PIETRO MARZANO

08.04.2016 23:01

Rubrica Europa Ellenofona di Filippo Violi

           Uno dei primi studi lessicali 

La piena persistenza della lingua greca nella Bovesìa, nell'Ottocento, viene  attestata da un documento  rinvenuto nell'archivio capitolare di Bova, steso il 2 gennaio del 1813. E' una relazione manoscritta  redatta dal canonico della Cattedrale di Bova, Pietro Marzano, e indirizzata al sig. Giacinto Martines,  prima Autorità della Provincia. Quest'ultimo, nel visitare la Calabria Ulteriore, aveva constatato che  nel territorio della Bovesìa tutta la popolazione parlava la lingua greca. Di ciò sorpreso, ne chiese  spiegazione al Marzano. Il Marzano, uomo di chiara cultura, inviò al sig. Martines una relazione  esplicativa, unitamente a un Dizionario da lui stesso elaborato e di cui purtroppo non ne rimane  traccia. Scrive il Marzano: Chiunque andrà a leggere il Dizionario che per vostro comando ho  compilato, resterà sorpreso come Voi, Sig. Cavaliere, incaricaste la mia persona a compilarlo, cioè,  intendo dire, un uomo confinato all'ultimo angolo dell'Italia e senza quei lumi ad una così fastidiosa  fatica, (...).
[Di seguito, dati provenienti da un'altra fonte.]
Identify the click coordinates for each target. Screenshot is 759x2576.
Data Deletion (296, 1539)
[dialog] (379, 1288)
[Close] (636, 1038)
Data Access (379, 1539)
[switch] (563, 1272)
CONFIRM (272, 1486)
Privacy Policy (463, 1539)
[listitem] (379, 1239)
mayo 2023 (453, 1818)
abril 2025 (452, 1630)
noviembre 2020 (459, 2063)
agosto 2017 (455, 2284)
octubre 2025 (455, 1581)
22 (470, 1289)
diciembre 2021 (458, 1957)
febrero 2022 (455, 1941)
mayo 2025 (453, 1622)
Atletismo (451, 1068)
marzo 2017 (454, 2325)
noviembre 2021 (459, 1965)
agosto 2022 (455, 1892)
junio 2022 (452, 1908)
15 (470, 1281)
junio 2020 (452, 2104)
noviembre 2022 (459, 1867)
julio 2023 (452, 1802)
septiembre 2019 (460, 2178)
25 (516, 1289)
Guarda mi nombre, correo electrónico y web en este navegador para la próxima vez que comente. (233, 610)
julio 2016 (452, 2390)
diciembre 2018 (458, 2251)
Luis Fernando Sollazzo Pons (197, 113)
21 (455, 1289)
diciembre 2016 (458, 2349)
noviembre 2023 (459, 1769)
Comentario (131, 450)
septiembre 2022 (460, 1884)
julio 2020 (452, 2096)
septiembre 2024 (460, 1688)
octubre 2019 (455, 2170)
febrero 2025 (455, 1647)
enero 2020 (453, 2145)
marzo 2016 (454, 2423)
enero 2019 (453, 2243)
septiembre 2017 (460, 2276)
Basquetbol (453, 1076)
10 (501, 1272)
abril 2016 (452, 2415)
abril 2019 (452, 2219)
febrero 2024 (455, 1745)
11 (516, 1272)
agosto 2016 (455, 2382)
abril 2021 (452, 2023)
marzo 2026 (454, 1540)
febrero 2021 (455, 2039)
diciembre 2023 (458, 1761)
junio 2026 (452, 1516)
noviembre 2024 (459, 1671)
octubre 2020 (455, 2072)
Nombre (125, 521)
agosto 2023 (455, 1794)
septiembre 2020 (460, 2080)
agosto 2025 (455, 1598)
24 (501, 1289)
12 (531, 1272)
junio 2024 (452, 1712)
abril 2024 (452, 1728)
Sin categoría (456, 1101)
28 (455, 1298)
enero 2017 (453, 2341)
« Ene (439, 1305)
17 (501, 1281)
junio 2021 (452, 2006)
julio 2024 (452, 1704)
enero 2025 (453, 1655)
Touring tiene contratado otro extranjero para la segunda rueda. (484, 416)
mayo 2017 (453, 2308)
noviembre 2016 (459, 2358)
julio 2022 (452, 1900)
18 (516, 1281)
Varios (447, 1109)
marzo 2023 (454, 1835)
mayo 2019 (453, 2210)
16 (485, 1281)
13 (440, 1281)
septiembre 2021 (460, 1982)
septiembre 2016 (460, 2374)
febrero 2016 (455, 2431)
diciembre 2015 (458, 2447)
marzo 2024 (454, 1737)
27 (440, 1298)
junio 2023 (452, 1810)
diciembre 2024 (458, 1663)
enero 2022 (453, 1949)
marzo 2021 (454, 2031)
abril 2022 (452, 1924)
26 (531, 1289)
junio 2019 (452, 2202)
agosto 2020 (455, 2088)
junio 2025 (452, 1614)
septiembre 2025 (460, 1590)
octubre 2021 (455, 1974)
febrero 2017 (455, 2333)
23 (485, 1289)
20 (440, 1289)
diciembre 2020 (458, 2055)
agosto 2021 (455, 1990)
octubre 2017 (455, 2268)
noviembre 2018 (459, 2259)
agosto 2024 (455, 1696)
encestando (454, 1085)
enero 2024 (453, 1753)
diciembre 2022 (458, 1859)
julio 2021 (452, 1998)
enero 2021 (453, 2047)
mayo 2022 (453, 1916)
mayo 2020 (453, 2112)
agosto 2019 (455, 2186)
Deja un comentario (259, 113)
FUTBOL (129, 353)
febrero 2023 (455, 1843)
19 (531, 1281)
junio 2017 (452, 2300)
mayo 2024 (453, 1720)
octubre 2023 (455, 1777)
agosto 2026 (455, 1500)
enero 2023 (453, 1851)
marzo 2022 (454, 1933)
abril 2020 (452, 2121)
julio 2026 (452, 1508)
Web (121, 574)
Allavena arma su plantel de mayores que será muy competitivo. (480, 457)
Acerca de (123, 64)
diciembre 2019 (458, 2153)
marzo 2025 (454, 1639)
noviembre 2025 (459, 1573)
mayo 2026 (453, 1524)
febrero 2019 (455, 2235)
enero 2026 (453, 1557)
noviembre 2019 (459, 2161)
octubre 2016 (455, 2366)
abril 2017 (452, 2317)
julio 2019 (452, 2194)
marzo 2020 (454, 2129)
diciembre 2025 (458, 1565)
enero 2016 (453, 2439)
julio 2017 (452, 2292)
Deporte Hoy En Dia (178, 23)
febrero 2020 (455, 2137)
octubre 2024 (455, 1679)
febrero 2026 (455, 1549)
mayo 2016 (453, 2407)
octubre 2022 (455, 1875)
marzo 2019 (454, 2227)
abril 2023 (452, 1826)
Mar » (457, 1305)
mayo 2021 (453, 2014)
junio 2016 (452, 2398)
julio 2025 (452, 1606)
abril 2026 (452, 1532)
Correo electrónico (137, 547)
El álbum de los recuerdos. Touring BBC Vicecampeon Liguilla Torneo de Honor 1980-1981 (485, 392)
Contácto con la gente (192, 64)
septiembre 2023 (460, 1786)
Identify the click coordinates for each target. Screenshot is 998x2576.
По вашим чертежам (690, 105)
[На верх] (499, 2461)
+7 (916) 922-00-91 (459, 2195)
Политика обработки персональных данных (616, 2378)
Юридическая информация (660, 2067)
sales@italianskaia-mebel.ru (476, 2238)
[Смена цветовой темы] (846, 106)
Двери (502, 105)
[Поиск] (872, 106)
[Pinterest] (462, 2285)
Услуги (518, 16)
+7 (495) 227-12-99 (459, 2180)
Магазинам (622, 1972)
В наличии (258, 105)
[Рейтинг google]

Certamente quest'opera è riuscita imperfetta per la mia imperizia che chiaramente  confesso (...)... non lasciando indietro alcun angolo della Provincia, passaste dalla mia Patria e come  che i vostri talenti niuna cosa resta occulta, vi osservai che restaste sorpreso come nell'ultimo angolo  della Provincia a Voi affidata, notaste paesi che tutt'ora parlano la lingua greca volgare, già morta  da molto tempo nel Regno di Napoli e nella Magna Grecia e restaste meravigliato come nel solo  Bova, mia Patria, e pochi paesi dell'interno mantengono il loro primigero linguaggio e qualche  barbaro rito della greca antichità. (...). Le vostre vaste cognizioni, e perchè amico della Patria fecero  sì che quando ci tornammo a rivedere nella città di Reggio vi compiaceste di ordinarmi di compilare  un Dizionario Italo-Greco tutto formato di caratteri latini (...) Bisogna dunque che pazientate a  sentire l'origine di Bova, chi siano stati i loro primi fondatori e tutte le altre circostanze onde Bova  sostenne fino al presente l'idioma greco antico, le circostanze insieme come l'istesso Idioma trovasi  in molte parti oggi italianizzate. 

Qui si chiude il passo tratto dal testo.